Psychology Today has an interesting article on people like her. The article is wrapped around a java applet that enables readers to find a close-by therapist to talk them down out of their Christmas trees. The article tells the stories about people who lose all persepctive on Christmas, and why they do it. It's starts out with the tale of Frank Pittman, who wrapped his whole sense of self-worth around creating the perfect Beef Wellington for Christms dinner, and who went off the deep-end when the kids didn't like it.
...increasingly, we package our expectations of family love into the holidays. We want the occasions to be "perfect" and we want all our dreams--of connection, harmony, joy and bliss--to come true. We willingly go to a great deal of trouble for the season's slew of holidays--Thanksgiving, Hanukkah, Kwanzaa and, of course, Christmas--precisely because our expectations are so heavily tinseled.
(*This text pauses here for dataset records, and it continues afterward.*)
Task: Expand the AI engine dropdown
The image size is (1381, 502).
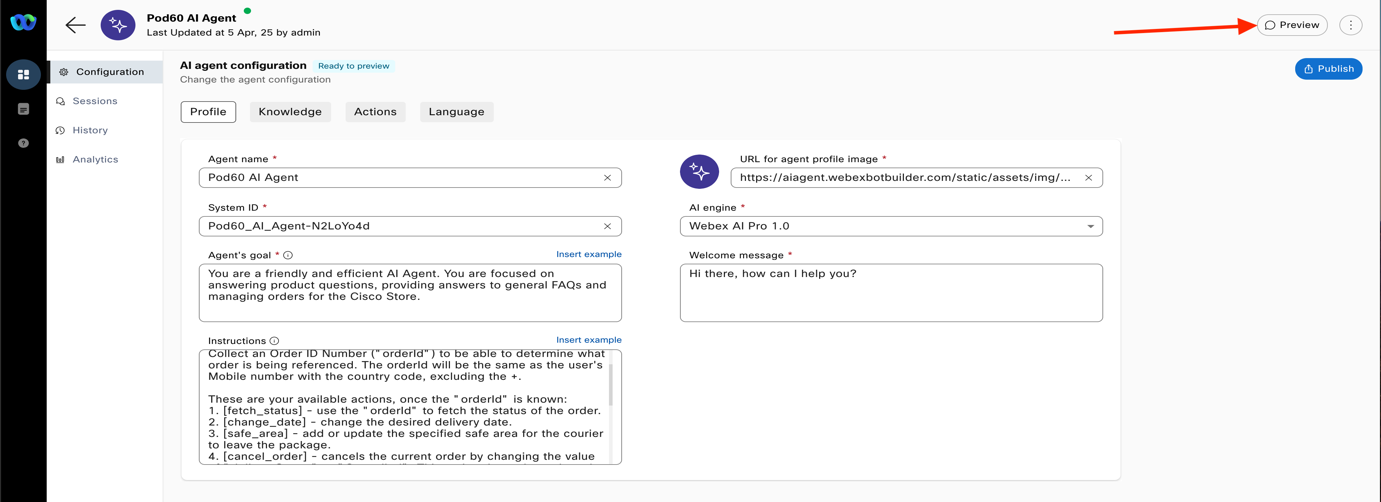Action: tap(1090, 226)

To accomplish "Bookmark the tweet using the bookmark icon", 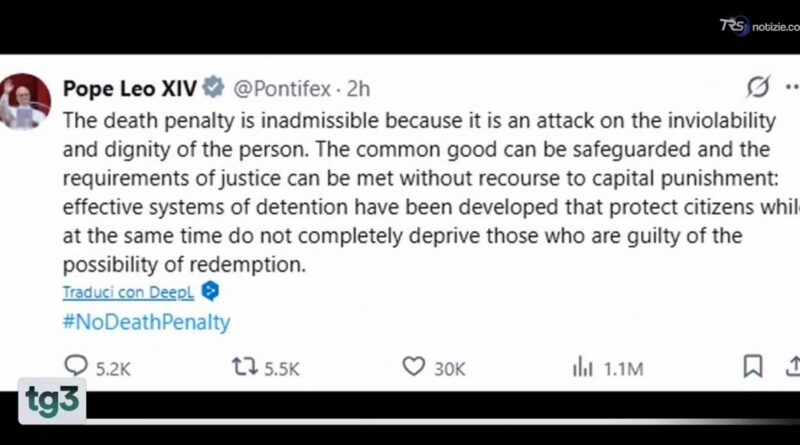I will coord(753,366).
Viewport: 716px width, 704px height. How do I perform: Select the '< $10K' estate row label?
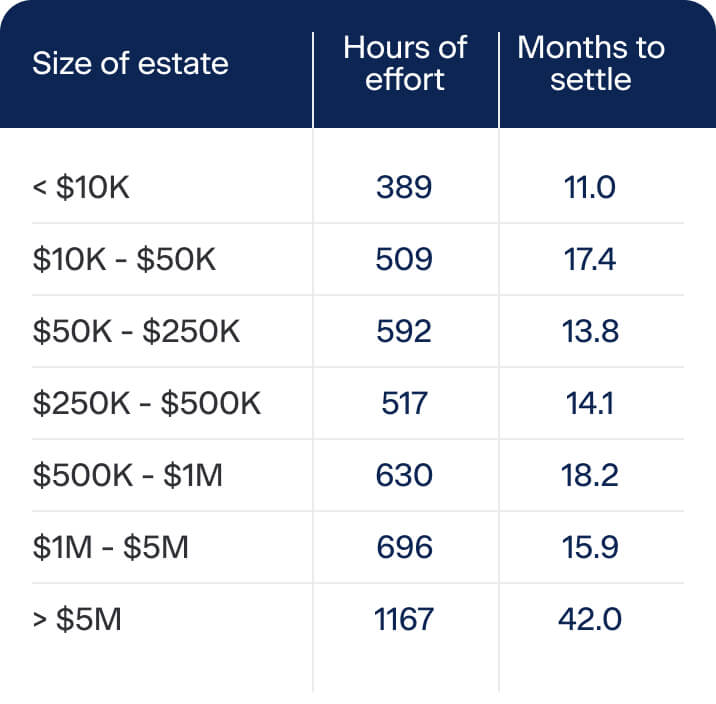81,187
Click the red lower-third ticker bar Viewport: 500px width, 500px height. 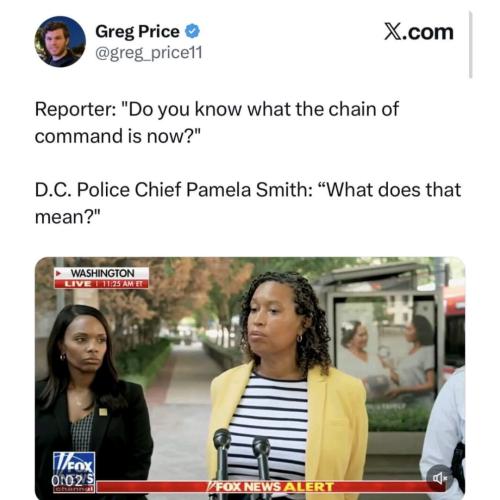click(x=270, y=487)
In fact, we count on the holidays to compensate for the rest of the year. "I wanted to make up to the family for not having been a good enough father and uncle all year," the Atlanta-based Pittman confides. The disastrous dinner made him vow then and there to do that in different ways. He now puts a lot less energy into Christmas and much more into the rest of the year. "It's worked out a lot better," he reports.
My wife and I have always travelled for Christmas, but this year we're staying put and having a tiny portion of our large families in for a few days. I'm cooking a Christmas goose because I like the sound of it, a culinary spectacular that has Beef Wellington possibilities if someone doesn't think it's the best thing they've ever had.
While we're trying hard not to lose our shit completely, we're having some trouble deciding what standard of elegance/civility we're going to apply. My idea of preparing for houseguests is laying in a couple of extra bottles of Knob Creek, making sure we're stocked with firewood, and wiping the dust off the TV screen. My wife's plan is somewhat more detailed, involving the installation of new bathroom fixtures, the loss of ten pounds, and cleaning to the point of creating a surgically sterile environment.
Despite appearances, we've been simplifying Christmas for years. It's like paddling upstream, but by ruthlessly cutting away at literal and figurative clutter we've managed to keep from turning into those people who start their shopping at 6 AM the day after Thanksgiving.
We started cutting back years ago when doting grandparents started showering our children with dozens of big, plastic toys that had an entertainment half-life of about twenty-minutes, after which they became jut more stuff to fight over. As I recall, it took four of us over an hour to open presents that year, which stuck us as maybe a bit much.
Grandmothers and grandfathers were gently told to chose more carefully, we dialed-back our own buying, and we arranged with our many siblings to draw names for which sibling would give to which sibling each year, enabling quality over quantity and cutting the UPS bill by 80%.
Every year another complexity rears its ugly head, and every year we hack mercilessly at it, trying to keep it out of our lives: Competitive wine buying, insanely complicated side dishes, computer-operated lighting.
This year, our gift of simplicity is that we're not traveling. We've vowing, like Mr. Pitt, to do a better job of being family during the year so that Christmas's relative psychological importance shrinks. We're having people in and arranging things so that their time in our home is something other than a holiday frenzy.
We're taking as our hosting model my sister, who lives in a woodland house that looks like a Currier & Ives Christmas card. My sister swears she has simplified, and I believe her even as she prepares a Christmas Eve fete for 20 that includes everything but a Yule log. As she's mulling cider and slicing ham and moving placecards around, it's apparent that she really has cut back: No more culinary experiments; the same decorations year-to-year; growing acceptance that plaster sometimes cracks, and she doesn't need to remodel the bathroom every time someone comes over.
She has her Christmas Eve down to a quickly executable drill, and has retained in it the parts that bring her joy. She does what she does to impress no one but herself. In the process, she makes for family and closest friends the kind of Christmas Eve that is worthy of Currier & Ives. It's a Christmas Eve where people dress for dinner in ties, jackets, and nice dresses. There is no rule; it just seems right. Her guests sit and talk, bright, charming people carefully chosen mingle with college kids home for the holidays and youngsters not used to shined shoes. It's calm, warm, a kind of annual touchstone for all on the guest list.
We're going to try to take that as a model this year. We're going to invite our guests into our home, not into some Bing Crosby/Holiday Hotel of store-bought things and women's magazine ritual. This Christmas, we're going to put our labor into creating moments of perfect quiet instead of simply creating a new kind of noise. We're going to go slowly as the world swirls around us. As much as we can, we're going to take Christmas off to spend time with people.
But mark my words: If those people don't like my Christmas goose, there's going to be hell to pay.